Вошел официант с завернутою книгой, Илья Денисьевич спросил:
– Что это такое?
– К Елизавете Григорьевне от Николая Петровича Пустогородова, приказали просить другую.
– Подай сюда! – Илья Денисьевич развернул книгу, заметил, что она прожжена, и, пересматривая, сказал: – Какова нынешняя молодежь! Какие невежды! Вот прожег книгу, хоть бы строчку написал в извинение! – завернул ее опять и отдал официанту. Елизавета Григорьевна, не смотря на человека, приказала положить ее к ней в будуар, на стол, и велела сказать, что другую книгу сама читает.
Сметливый доктор, понявший одолжение, которое сделает обоим супругам, если заведет разговор, спросил у Елизаветы Григорьевны, где она провела вечер?
– У бабушки! – отвечала она. – Играла в бостон за вашу дочь Китхен.
Илья Денисьевич воспользовался этим удобным случаем, чтобы встать и поскорее уйти. Доктор последовал его примеру немного погодя, а для Елизаветы Григорьевны начался день светской женщины, то есть во все утро до второго часа – получение и отправление дюжин двух записок, потом принятие и делание визитов.

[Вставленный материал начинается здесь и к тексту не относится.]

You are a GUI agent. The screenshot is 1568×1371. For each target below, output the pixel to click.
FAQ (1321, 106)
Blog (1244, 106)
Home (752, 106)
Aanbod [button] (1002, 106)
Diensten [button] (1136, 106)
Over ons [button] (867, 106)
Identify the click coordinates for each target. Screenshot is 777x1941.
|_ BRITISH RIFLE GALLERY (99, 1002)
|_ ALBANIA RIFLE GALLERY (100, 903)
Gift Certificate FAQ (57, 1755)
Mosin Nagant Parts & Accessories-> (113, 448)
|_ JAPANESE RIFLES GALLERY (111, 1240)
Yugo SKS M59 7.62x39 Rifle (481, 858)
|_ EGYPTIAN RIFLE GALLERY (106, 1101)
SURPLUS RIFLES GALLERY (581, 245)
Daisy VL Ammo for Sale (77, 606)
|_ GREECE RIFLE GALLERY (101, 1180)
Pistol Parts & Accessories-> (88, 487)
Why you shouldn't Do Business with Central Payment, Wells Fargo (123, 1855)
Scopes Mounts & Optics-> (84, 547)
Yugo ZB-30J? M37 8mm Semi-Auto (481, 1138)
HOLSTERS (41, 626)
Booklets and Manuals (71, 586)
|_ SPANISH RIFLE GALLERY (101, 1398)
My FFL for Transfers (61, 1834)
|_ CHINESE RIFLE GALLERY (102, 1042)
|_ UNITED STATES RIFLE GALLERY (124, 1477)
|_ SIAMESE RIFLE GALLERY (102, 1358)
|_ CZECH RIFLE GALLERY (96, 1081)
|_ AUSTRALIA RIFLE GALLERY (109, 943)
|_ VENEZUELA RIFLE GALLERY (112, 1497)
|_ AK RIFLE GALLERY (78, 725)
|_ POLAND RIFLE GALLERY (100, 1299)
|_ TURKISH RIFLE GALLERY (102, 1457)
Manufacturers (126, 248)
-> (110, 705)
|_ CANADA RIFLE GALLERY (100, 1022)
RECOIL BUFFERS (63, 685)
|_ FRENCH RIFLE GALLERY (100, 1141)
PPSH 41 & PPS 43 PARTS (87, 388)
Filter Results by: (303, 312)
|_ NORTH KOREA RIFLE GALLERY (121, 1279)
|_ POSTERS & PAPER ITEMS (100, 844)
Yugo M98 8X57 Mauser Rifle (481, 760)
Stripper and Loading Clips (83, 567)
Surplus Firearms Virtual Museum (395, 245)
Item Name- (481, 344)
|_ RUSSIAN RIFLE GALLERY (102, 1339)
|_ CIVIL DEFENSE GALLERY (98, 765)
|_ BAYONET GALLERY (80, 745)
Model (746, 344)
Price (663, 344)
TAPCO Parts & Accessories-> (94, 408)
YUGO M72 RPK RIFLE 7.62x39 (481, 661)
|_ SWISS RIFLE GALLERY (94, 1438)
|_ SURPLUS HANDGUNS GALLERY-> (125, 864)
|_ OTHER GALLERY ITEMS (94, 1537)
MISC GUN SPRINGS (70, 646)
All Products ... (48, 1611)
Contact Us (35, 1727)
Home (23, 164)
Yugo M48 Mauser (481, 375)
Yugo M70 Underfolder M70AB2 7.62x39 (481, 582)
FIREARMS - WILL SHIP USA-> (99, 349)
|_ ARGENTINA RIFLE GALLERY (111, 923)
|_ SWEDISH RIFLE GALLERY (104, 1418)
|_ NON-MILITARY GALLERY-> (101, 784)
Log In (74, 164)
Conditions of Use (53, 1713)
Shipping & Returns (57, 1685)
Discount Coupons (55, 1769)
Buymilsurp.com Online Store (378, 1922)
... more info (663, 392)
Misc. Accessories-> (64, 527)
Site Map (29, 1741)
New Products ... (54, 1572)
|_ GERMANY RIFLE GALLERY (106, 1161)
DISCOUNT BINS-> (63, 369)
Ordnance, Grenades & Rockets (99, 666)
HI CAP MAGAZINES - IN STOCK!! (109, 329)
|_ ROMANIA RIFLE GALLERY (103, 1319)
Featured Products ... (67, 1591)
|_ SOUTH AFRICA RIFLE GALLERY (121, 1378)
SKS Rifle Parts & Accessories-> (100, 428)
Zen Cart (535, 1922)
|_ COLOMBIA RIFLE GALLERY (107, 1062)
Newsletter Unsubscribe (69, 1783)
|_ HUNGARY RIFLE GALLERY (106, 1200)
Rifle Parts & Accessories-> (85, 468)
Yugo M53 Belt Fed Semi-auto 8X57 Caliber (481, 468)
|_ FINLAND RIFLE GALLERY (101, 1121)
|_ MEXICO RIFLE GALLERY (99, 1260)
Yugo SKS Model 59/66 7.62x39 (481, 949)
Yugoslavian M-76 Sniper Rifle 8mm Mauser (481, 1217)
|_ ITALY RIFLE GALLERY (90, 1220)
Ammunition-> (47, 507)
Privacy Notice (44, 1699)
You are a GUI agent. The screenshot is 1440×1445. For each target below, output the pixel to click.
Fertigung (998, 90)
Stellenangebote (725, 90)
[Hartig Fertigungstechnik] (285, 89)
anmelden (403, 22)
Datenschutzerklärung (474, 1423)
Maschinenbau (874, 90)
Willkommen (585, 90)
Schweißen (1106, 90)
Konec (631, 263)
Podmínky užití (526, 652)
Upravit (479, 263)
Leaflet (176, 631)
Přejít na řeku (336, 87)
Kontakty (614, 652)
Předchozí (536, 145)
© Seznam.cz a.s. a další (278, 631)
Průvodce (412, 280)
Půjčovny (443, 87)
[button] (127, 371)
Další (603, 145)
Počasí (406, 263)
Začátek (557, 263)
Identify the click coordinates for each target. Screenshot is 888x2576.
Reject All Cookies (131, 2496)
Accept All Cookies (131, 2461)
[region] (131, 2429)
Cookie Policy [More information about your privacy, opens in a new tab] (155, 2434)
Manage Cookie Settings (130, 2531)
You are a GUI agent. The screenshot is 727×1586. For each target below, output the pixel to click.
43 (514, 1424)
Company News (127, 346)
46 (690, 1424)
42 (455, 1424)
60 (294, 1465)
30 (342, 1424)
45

Не приняла, однако ж, она Николашу. Это взбесило его, потому что, не получив ожидаемой книги, он отправился к ней объясниться. Позднее, когда он ехал по городу, он встретился с матерью, которая остановилась, посадила его к себе в карету и вынудила согласиться выйти в отставку и отправиться путешествовать на Восток.
Николаше
8
…на дворе мороз в 25° по Реомюру. – Это соответствует примерно 31 градусу по Цельсию.
Первое действие началось, когда Николаша вошел в театр и, остановясь у входа залы, навел свой лорнет на ложу Елизаветы Григорьевны. Она сидела вдвоем с мужем и, казалось, была очень задумчива, даже скучна. «Ага! – подумал Николаша. – Каешься, что со мною поссорилась! Боишься быть покинутой! Я же проучу, помучу ее порядком!»
Входя в залу, Николаша прошел к своему креслу и уселся тихо, поглядывая, смотрит ли на него Елизавета Григорьевна? Но незаметно было, чтобы она обращала внимание в ту сторону.
Занавесь спустилась. Николаша отправился в ложу Елизаветы Григорьевны, где очень сухо был принят ею и мужем. Не обращая на это внимания, он спросил:
– Вы получили книгу? Видели, она прожжена?
– Да, получила, но не развертывала ее; впрочем, муж открывал и сказал мне, что она прожжена.
– Вы меня прощаете?
– Что толку, если б я не простила!
– Вы дадите мне завтра другую часть?
– Нет, не дам! Не умея сберегать, что вам дают, вы лишаетесь доверенности.
– Не стану беспокоить вас просьбами.
Илья Денисьевич вышел из ложи. Николаша спросил Елизавету Григорьевну, что за причина ее грусти, и получил в ответ:
– Я скажу вам правду, вы должны это знать. Вчера у бабушки вы сказали мне, что встретили мужа за кулисами. Это возбудило во мне сильную ревность. Огорченная, я всю ночь не спала и, наконец, опомнилась: с какого права, подумала я, волнует меня измена мужа, когда я сама ему неверна? Этот вопрос успокоил меня, и ревность затихла. Я стала хладнокровно рассуждать и убедилась, что истинно привязана к мужу. Он также любит меня. Я разочла, сколько моя измена его огорчит, упрекала себя в ветрености, по которой нарушила священные обязанности и узы; с угрызением совести, с благодарностью к судьбе, скрывшей от мужа мой проступок, я решилась расстаться с вами.
Илья Денисьевич возвратился. Жена его хладнокровно спросила Николашу:
– Где для вас приятнее быть во время представления, за кулисами или в зале?
– Этого нельзя сравнивать: в зале увлекаешься, прельщаешься, но все это пустой призрак, свет со своим ослепительным обманом. За кулисами темно, грязно, загромождено машинами грубой работы; видишь черную и безобразную изнанку декораций, уродливо нарумяненных актрис и актеров, их мишурное одеяние. Мнится, будто перед тобой масляничные паяцы и шуты. Чтобы вернее объясниться, скажу, что за кулисами весь чар, все волшебство исчезает; видишь предмет своего наслаждения во всей его отвратительной наготе, во всем наглом обмане, в презрительном ничтожестве. Первый раз, когда я увидел закулисный быт, мне сделалось грустно, и зала не развлекала меня более; но я скоро привык и с той поры к тому и другому равнодушен.